Unnamed: 0,Year,KMs Driven
count,20334.0,20334.0
mean,2005.460067,135120.6
std,9.50177,627844.0
min,1915.0,1.0
25%,2001.0,19181.25
50%,2007.0,70000.0
75%,2013.0,100000.0
max,2020.0,10000000.0


In [14]:
continuousDF['Year'].unique()

array([1997., 2006., 1998., 2010., 2013., 2012., 2017., 2009., 1994.,
       1984., 2005., 1988., 1995., 1990., 2014., 1989., 2001., 2000.,
       2007., 2002., 2015., 1999., 1991., 1982., 2004., 2003., 2011.,
       1987., 1993., 2016., 1986., 2008., 2018., 1981., 1978., 1996.,
       1985., 1992., 1980., 1983., 1973., 1964., 1969., 1952., 1979.,
       1974., 1976., 1962., 1967., 1970., 1972., 1960., 1951., 1963.,
       1977., 1971., 1975., 1925., 1968., 2020., 1943., 2019., 1956.,
       1915., 1965.])

In [15]:
from functools import reduce

In [16]:
categoricalVariableDictionary = {}
for categoricalVariable in categoricalVariables:
    vocab = categoricalDF[categoricalVariable].str.lower().unique()
    def _toDictionary(dictionary, vocabItem):
        index, vocabToken = vocabItem
        dictionary[vocabToken] = index
        return dictionary
    categoricalVariableDictionary[categoricalVariable] = reduce(_toDictionary, enumerate(vocab), {})

In [17]:
for key, dick in categoricalVariableDictionary.items():
    print("{}: has this many: {}".format(key.upper(), len(dick.items())))

BRAND: has this many: 23
CONDITION: has this many: 2
FUEL: has this many: 5
MODEL: has this many: 296
REGISTERED CITY: has this many: 61
TRANSACTION TYPE: has this many: 2


In [18]:
for categoricalVar, dictionaryDude in categoricalVariableDictionary.items():
    categoricalDF[categoricalVar] = categoricalDF[categoricalVar].apply(lambda item: dictionaryDude[item.lower()])
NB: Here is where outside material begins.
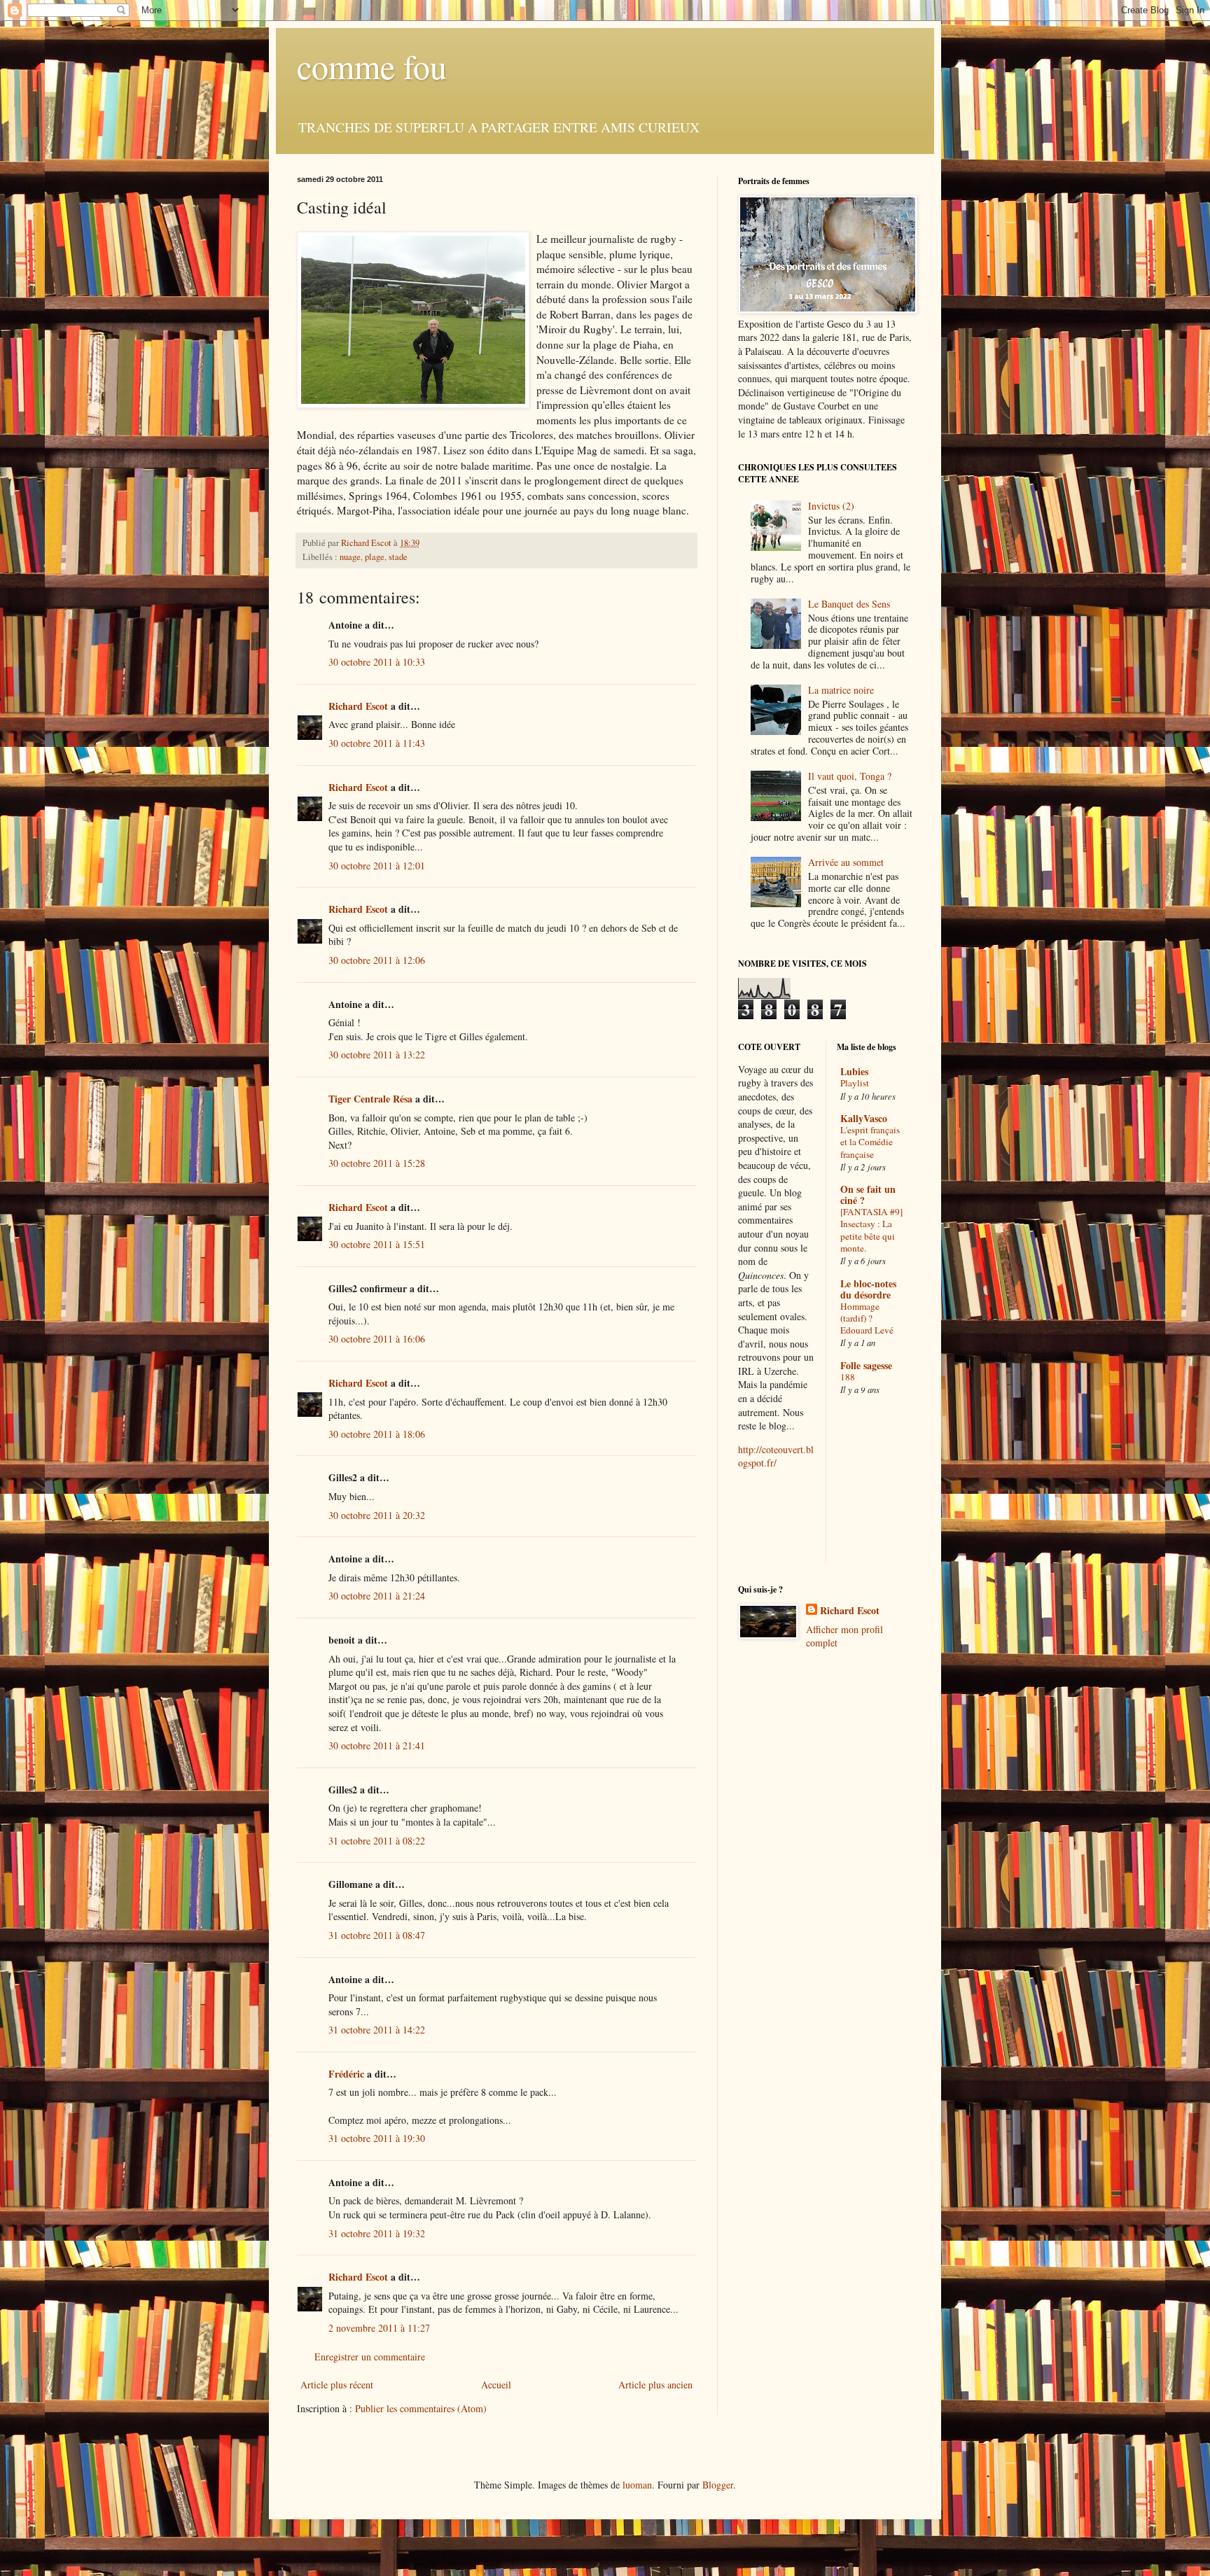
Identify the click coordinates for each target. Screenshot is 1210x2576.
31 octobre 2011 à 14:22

A value is trying to be set on a copy of a slice from a DataFrame.
Try using .loc[row_indexer,col_indexer] = value instead

See the caveats in the documentation: http://pandas.pydata.org/pandas-docs/stable/user_guide/indexing.html#returning-a-view-versus-a-copy
  


In [19]:
categoricalDF.head(-2)

Unnamed: 0,Brand,Condition,Fuel,Model,Registered City,Transaction Type
0,0,0,0,0,0,0
1,1,0,1,1,0,0
2,1,0,2,1,0,0
3,1,0,1,2,0,0
4,0,0,1,3,0,0
...,...,...,...,...,...,...
24964,1,0,2,21,10,0
24965,0,0,2,31,0,0
24966,0,0,1,232,5,0
24968,0,0,2,31,5,0


In [20]:
continuousDF.head(-2)

Unnamed: 0,Year,KMs Driven
0,1997.0,1.0
1,2006.0,100000.0
2,1998.0,12345.0
3,2010.0,94000.0
4,2013.0,100000.0
...,...,...
24964,1989.0,100000.0
24965,1994.0,100000.0
24966,2011.0,76190.0
24968,2001.0,200000.0


In [21]:
xDataSet = categoricalDF.join(continuousDF, how='outer')

In [22]:
xDataSet.head()

Unnamed: 0,Brand,Condition,Fuel,Model,Registered City,Transaction Type,Year,KMs Driven
0,0,0,0,0,0,0,1997.0,1.0
1,1,0,1,1,0,0,2006.0,100000.0
2,1,0,2,1,0,0,1998.0,12345.0
3,1,0,1,2,0,0,2010.0,94000.0
4,0,0,1,3,0,0,2013.0,100000.0


In [23]:
yDataSet = cleanedCarsDF['Price']

In [24]:
yDataSet.head()

0    2100000
1     380000
2     340000
3     535000
4    1430000
Name: Price, dtype: int64

In [25]:
from sklearn.tree import DecisionTreeRegressor

usedCarModel = DecisionTreeRegressor(random_state=1)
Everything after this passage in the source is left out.